Wood's final two empirical chapters treat the president's tone as a covariate in models of public support for the president (Chapter 5) and of public spending and business investment (Chapter 6). To test these causal relationships, Wood uses vector autoregression (VAR) models and Granger causality tests. He finds that the relationship between the president's rhetorical tone and both his public standing and the public's economic behavior are direct, indirect, and cumulative. The indirect relationships in both chapters' models are mediated by whether or not the American public hears negative economic news and how the public evaluates the country's economic health.

Although the data and models in The Politics of Economic Leadership advance the presidency and public opinion literatures, a few questions linger in Wood's work. First, it is unclear if Ronald Reagan--by being a pessimist during adverse economic periods and an optimist during good times--was exerting more or less rhetorical leadership on the economy than was the effusive Bill Clinton or the opportunistic George W. Bush. A stronger definition of what constitutes economic leadership would have been useful to clarify how the reader should consider the relationships between presidential style and economic leadership.
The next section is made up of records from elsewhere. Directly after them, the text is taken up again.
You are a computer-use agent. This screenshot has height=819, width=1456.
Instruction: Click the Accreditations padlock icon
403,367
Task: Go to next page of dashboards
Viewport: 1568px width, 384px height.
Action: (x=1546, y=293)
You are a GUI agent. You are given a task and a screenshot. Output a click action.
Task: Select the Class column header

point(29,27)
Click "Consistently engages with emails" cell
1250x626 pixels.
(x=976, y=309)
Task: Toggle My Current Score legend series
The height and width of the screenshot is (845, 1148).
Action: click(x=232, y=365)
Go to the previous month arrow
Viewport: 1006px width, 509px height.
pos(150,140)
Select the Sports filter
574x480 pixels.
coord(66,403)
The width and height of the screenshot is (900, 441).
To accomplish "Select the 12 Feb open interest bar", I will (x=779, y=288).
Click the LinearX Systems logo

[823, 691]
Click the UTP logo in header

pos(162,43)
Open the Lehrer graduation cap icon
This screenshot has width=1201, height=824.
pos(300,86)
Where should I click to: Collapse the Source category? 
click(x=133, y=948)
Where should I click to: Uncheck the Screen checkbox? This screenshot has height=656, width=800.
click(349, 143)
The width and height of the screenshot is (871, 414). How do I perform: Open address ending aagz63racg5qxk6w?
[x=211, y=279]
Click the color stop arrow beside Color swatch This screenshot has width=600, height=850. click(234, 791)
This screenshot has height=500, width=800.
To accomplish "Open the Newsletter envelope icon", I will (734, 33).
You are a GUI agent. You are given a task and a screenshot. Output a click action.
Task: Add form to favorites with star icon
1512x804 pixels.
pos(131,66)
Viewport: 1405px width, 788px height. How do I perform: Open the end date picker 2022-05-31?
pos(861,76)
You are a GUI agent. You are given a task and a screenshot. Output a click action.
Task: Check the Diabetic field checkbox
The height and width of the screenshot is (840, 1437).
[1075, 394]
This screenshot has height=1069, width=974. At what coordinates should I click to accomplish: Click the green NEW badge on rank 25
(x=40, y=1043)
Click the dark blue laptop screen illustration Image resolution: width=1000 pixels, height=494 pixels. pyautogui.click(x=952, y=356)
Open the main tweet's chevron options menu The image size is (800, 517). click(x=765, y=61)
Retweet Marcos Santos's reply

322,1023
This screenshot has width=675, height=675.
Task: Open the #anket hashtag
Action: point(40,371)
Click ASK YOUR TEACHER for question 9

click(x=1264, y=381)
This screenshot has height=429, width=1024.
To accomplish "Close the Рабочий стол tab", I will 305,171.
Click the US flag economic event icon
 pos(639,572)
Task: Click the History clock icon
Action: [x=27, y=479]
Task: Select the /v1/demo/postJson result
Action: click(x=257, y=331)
Additionally and related, Wood focuses his attention on sentence counts in presidential speeches. He says little, however, about the causes and consequences of presidents staying private during periods of economic adversity. A mention of the work of scholars such as Covington (Journal of Politics, 1987) and Canes-Wrone (Who Leads Whom, 2005) on the value of presidential silence, paired with more discussion of the rhetorical strategies that presidents may consider during periods of economic adversity and prosperity, would have been valuable.

Finally, Chapters 5 and 6 include a series of controls for dramatic political events, inertia, and the president's base support. It is unclear, however, how these variables are measured or what becomes of them in the VAR models. The reader has little foundation for accepting Wood's causal assertions on the right-hand side of Figures 5.8 (p. 143) and 6.8 (p. 158) without having this information available in the text or footnotes.

Still, these concerns are minor. The Politics of Economic Leadership offers scholars a picture of how the president's economic rhetoric comes to be. Most importantly, it suggests how the president can use the economic bully pulpit to affect public opinion and economic behavior. The book is appropriate for graduate seminars on the presidency and for quantitative methods courses that wish to include strong examples of PAR and VAR models. More generally, it should prove to be a resource for presidency, political psychology, and public opinion scholars wishing to unpack the direct and indirect causal relationships that the book identifies.